WHAT IS NEEDED: Where a line of the material includes the string "checkbox", copy that line.
─── DATA FOR THIS TASK
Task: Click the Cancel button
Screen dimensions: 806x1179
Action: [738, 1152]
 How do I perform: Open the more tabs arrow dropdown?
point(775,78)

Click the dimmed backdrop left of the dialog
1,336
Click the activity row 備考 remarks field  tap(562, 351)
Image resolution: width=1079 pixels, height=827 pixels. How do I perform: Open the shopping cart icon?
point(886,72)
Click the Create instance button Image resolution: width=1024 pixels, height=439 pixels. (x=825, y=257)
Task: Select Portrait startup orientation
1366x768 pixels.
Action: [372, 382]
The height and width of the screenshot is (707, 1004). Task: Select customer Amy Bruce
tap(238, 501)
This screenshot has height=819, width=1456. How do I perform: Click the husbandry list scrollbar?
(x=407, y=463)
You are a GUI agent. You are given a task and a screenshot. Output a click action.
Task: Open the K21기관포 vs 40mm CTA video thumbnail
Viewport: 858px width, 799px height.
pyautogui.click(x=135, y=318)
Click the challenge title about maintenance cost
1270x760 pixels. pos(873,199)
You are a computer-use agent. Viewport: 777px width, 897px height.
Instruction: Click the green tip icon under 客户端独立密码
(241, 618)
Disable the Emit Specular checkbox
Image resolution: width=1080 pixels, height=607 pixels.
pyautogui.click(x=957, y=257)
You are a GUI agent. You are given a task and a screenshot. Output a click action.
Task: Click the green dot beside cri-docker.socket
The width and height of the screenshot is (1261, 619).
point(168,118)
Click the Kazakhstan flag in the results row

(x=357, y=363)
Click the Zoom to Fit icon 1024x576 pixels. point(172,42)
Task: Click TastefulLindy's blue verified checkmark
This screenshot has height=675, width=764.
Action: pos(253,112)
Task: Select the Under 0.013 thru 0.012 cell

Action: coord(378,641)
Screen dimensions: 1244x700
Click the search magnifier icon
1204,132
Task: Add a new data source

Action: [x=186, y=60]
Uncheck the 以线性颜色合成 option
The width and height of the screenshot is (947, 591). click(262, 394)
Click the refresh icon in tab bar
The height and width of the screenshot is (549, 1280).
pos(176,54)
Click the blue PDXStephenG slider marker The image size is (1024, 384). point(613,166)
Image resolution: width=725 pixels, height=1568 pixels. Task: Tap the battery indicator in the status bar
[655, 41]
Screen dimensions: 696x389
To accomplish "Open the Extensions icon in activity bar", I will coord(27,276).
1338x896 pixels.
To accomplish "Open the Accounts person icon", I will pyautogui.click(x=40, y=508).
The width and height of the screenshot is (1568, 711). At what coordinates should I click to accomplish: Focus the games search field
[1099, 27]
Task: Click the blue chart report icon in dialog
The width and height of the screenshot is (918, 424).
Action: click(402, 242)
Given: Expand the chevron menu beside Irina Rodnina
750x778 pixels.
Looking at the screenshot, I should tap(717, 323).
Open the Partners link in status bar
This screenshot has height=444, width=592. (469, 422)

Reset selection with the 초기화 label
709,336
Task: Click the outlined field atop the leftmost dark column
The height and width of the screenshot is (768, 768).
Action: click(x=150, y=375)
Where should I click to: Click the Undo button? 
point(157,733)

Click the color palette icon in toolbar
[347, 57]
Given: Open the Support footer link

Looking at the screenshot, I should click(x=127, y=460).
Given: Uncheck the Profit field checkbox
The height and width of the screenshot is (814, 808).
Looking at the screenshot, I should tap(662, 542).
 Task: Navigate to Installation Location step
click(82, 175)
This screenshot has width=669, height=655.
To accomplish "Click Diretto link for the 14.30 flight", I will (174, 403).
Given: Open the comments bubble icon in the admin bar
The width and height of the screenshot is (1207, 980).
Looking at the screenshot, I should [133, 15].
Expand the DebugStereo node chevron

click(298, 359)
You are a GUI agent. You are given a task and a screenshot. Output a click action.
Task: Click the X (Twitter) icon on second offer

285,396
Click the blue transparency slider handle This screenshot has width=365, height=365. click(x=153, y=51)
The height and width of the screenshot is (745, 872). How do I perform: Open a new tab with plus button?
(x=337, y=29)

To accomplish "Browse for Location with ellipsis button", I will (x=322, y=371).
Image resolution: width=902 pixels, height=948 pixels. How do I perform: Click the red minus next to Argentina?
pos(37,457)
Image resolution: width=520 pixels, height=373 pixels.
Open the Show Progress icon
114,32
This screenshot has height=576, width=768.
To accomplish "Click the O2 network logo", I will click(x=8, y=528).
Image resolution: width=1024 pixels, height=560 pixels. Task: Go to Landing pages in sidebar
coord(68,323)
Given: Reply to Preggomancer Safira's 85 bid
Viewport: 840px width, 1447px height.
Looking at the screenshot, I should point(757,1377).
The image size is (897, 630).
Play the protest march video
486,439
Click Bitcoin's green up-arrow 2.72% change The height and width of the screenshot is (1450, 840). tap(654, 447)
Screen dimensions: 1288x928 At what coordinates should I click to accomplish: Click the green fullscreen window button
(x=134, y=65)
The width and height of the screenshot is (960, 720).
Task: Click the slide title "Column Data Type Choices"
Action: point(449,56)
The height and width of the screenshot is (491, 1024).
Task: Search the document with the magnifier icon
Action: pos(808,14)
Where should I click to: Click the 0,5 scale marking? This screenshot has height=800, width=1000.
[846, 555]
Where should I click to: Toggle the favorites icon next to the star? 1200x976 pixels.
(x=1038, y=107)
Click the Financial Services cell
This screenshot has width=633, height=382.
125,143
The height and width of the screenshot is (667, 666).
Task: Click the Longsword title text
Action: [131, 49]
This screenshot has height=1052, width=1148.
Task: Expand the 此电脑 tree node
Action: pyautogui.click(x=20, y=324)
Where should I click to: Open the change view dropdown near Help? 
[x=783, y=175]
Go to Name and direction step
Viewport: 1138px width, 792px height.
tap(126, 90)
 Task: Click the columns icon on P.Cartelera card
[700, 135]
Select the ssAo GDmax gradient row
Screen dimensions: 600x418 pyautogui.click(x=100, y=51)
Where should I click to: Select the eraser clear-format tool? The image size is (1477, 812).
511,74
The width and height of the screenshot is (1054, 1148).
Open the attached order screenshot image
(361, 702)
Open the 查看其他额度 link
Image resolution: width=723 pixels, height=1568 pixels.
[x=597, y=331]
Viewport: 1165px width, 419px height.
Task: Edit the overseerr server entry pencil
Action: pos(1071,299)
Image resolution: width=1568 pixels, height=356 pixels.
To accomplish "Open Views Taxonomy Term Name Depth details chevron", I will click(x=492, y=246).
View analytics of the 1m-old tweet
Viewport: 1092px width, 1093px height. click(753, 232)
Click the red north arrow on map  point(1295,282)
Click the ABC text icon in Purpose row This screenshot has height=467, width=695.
──────
EXPECTED ANSWER:
Disable the Emit Specular checkbox
Given: Uncheck the Profit field checkbox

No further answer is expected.